Supplied passage =
-- START --

Clive Owen plays Dalton Russell, who tells the audience right in the beginning of the usual questions of the whos and the hows. You know, that bit in the trailer where he almost brags about being able to perform the perfect robbery. He and his band of merry men, dressed as painters, storm into a Manhattan bank one day in broad daylight, to rob it. EXcept that this isn't no plain old by-the-book robbery. The methods used are pretty innovative, and we are left to question the motives of what they are doing.

Denzel Washington plays hostage negotiator Detective Keith Frazier, brining him back to a good cop role after his award winning stint in Training Day. He's been on the side of hostage taker once in JOhnny Q, and here, he plays a good cop with an edgy suspect past, which despite his plea of innocence, still continues to haunt him. Despite putting on a paunch and looking almost unrecognizable here (is it in to be fat for a role?), Washington too provides a charismatic presence in great counterbalance to Owen's enigmatic screen presence, even though he had to do an almost Hugo-Weaving tribute by acting behind a mask.

Completing the heavyweights of casting, is Jodie Foster, Christopher Plummer and Willem Dafoe. Plummer plays Arthur Case, the Chairman of the bank that Russell is holding up, and it seemed that he has a dark secret hidden inside the bank which he doesn't want revealed. Jodie Foster, as Madeline White the mysterious power-broker, gets employed to muscle her way into the situation between felon and cop, while Dafoe lends his muscle as a police captain, in a good person role for a change.

-- END --

The records =
-- START --

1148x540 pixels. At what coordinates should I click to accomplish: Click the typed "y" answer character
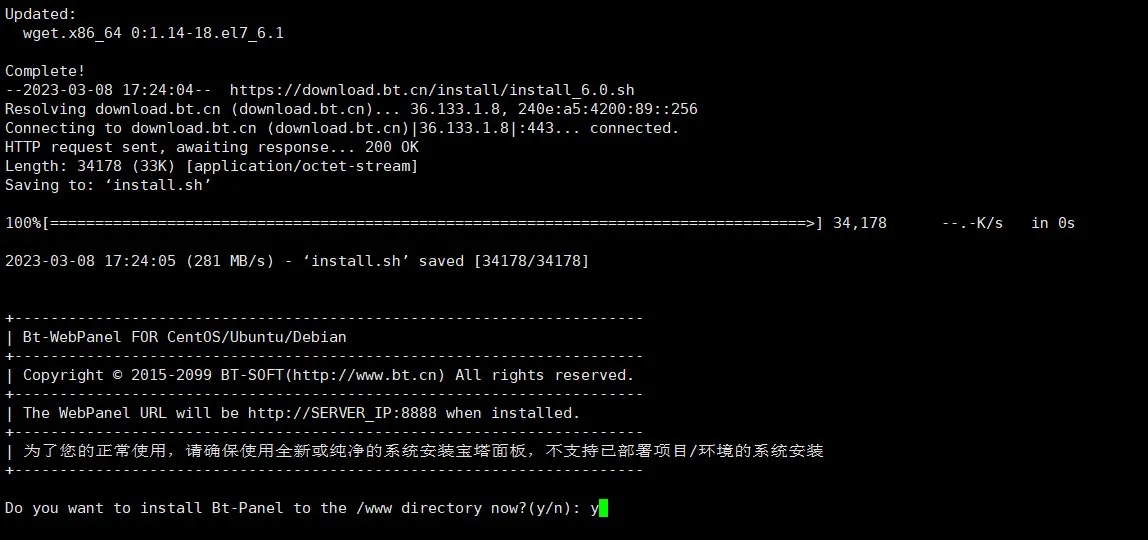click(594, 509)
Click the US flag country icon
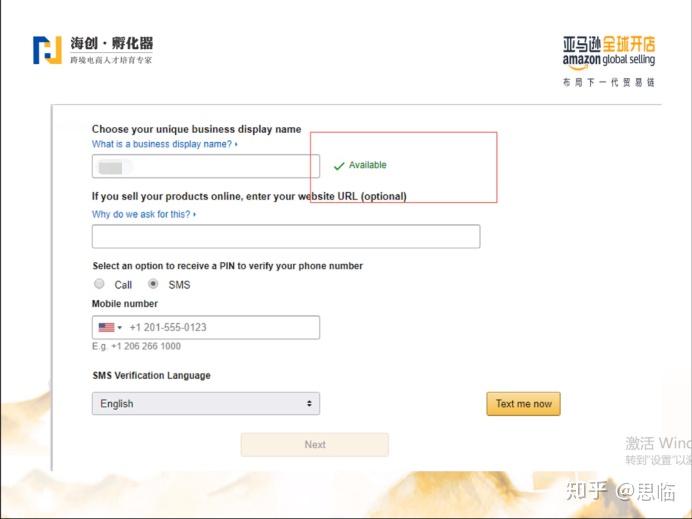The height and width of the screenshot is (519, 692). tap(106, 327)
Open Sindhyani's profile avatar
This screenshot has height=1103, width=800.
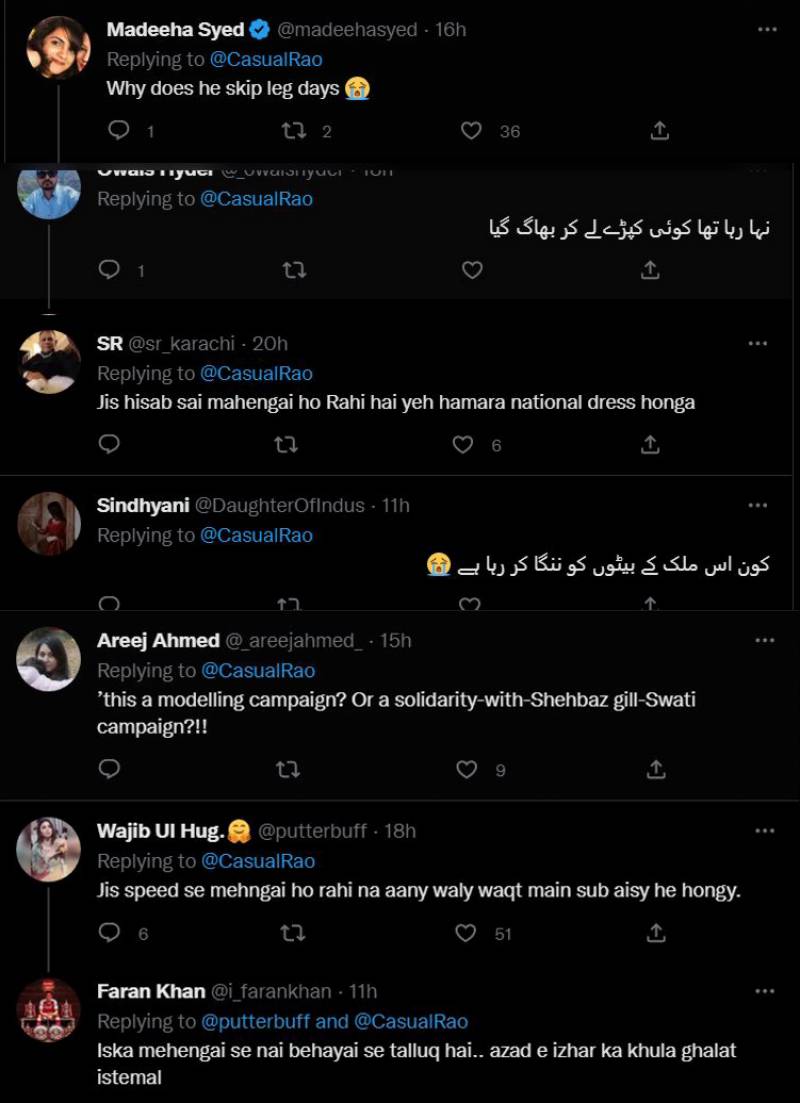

-- END --
-- START --

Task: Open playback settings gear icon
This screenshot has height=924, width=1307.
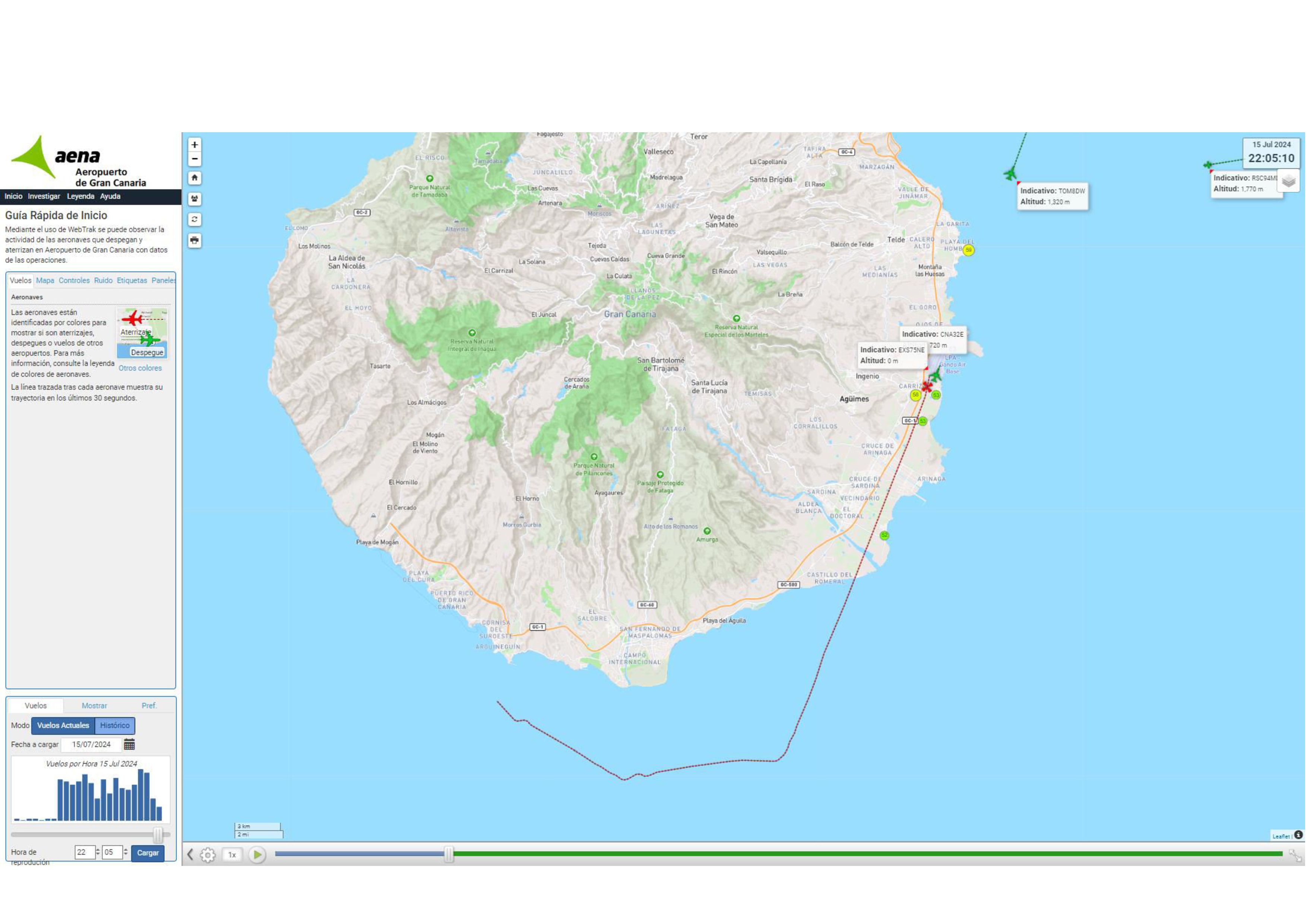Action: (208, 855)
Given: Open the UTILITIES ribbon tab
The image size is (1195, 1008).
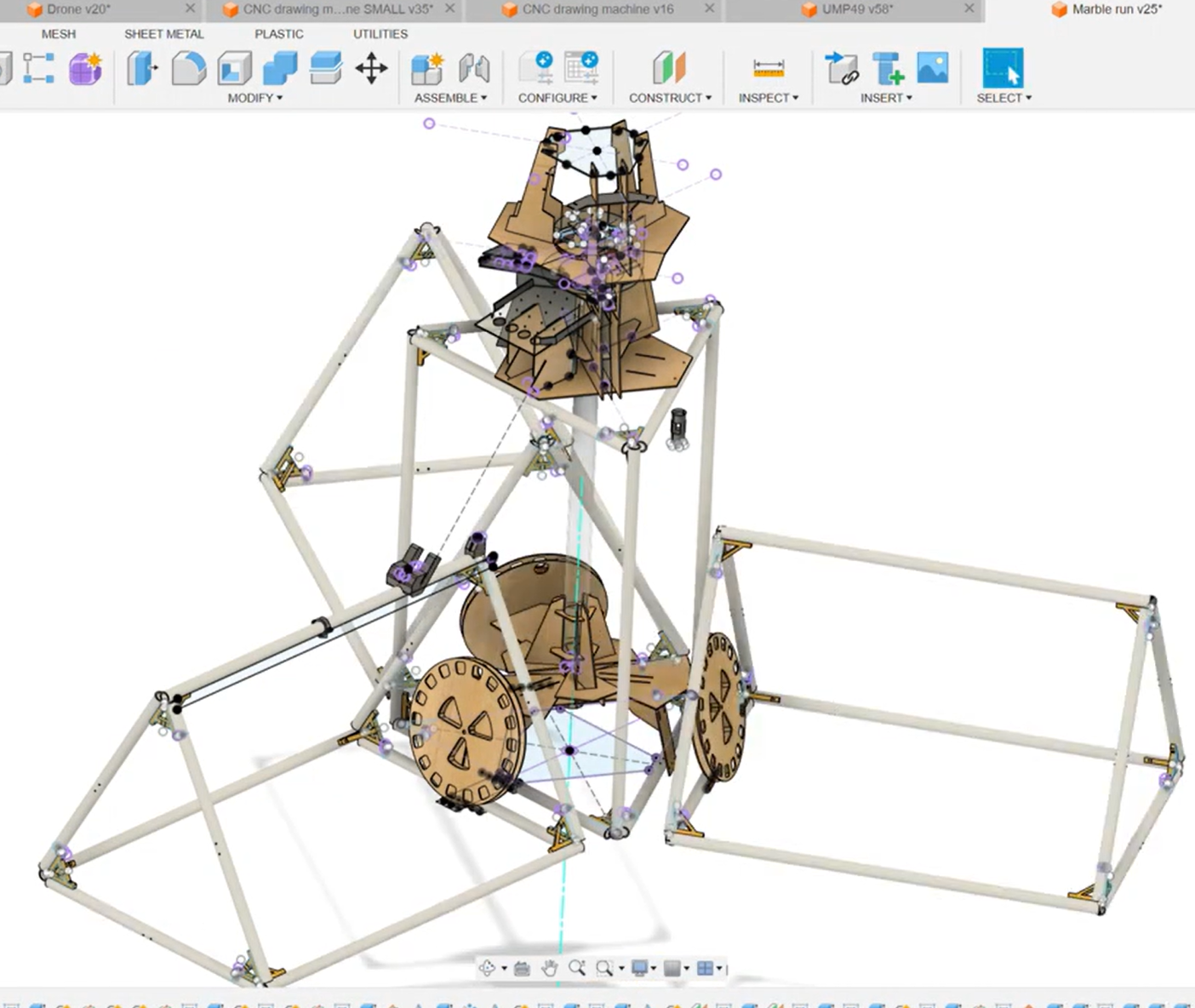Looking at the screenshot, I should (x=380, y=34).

-- END --
-- START --

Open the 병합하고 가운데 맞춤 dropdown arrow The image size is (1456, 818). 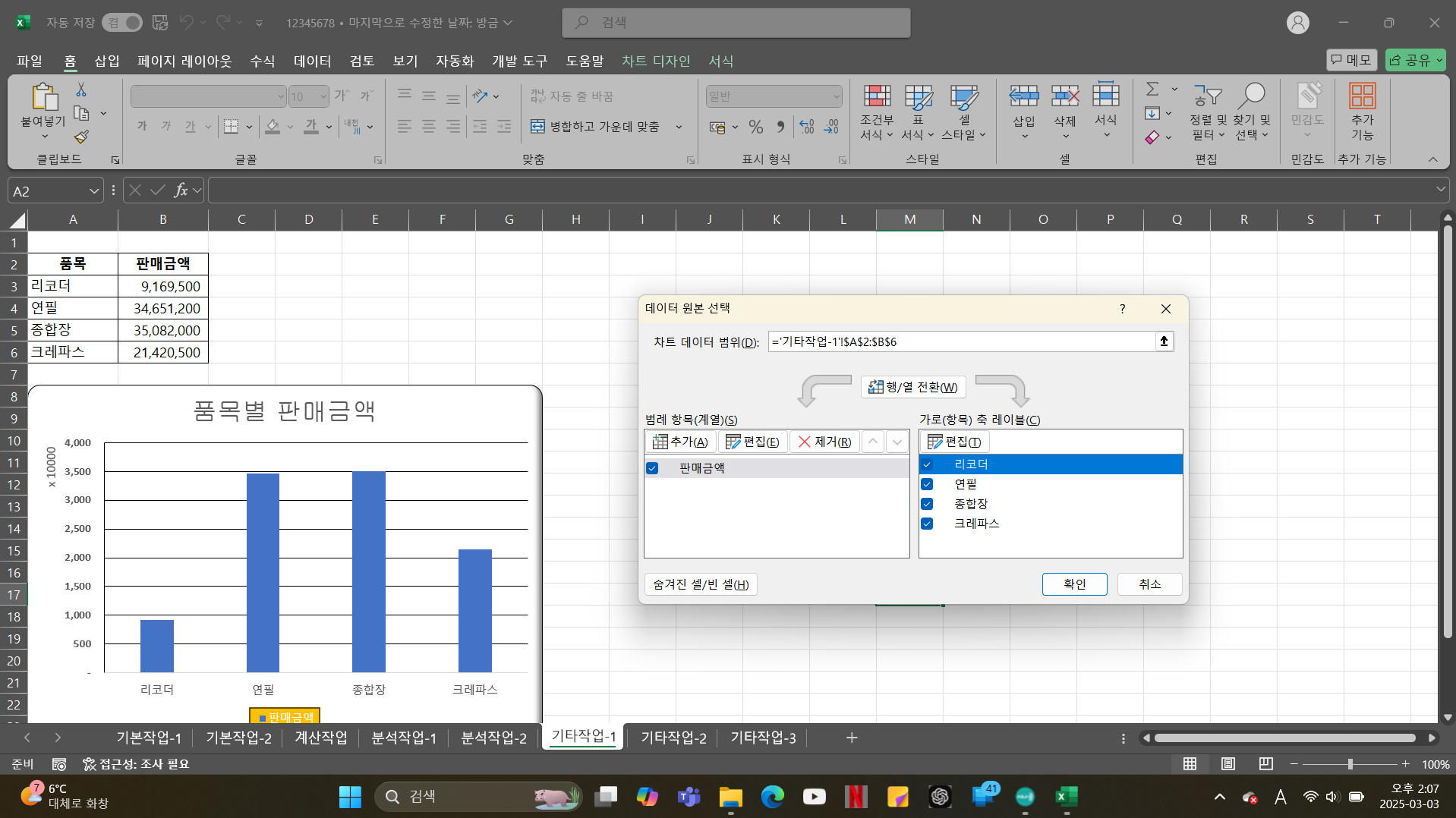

-- END --

Job 1 =
Using the film review, say whether each statement agrees with it, answering yes or no and quoting the words that decide it:
(a) Denzel Washington's character is a hostage negotiator.
(b) Christopher Plummer plays a police captain.
(c) The robbers enter the bank dressed as painters.
Job 2 = In the listing, begin at the line that has "Given: Open the UTILITIES ribbon tab" and stop after the line that has "Looking at the". Give only those lines again, leaving out the pictures, with "UTILITIES" replaced by "INSERT" and nothing else changed.
The review and the listing have no connection to each other.

Expected answer 1 =
(a) Yes: "Denzel Washington plays hostage negotiator Detective Keith Frazier"
(b) No: "Plummer plays Arthur Case, the Chairman of the bank that Russell is holding up"
(c) Yes: "dressed as painters"

Expected answer 2 =
Given: Open the INSERT ribbon tab
The image size is (1195, 1008).
Looking at the screenshot, I should (x=380, y=34).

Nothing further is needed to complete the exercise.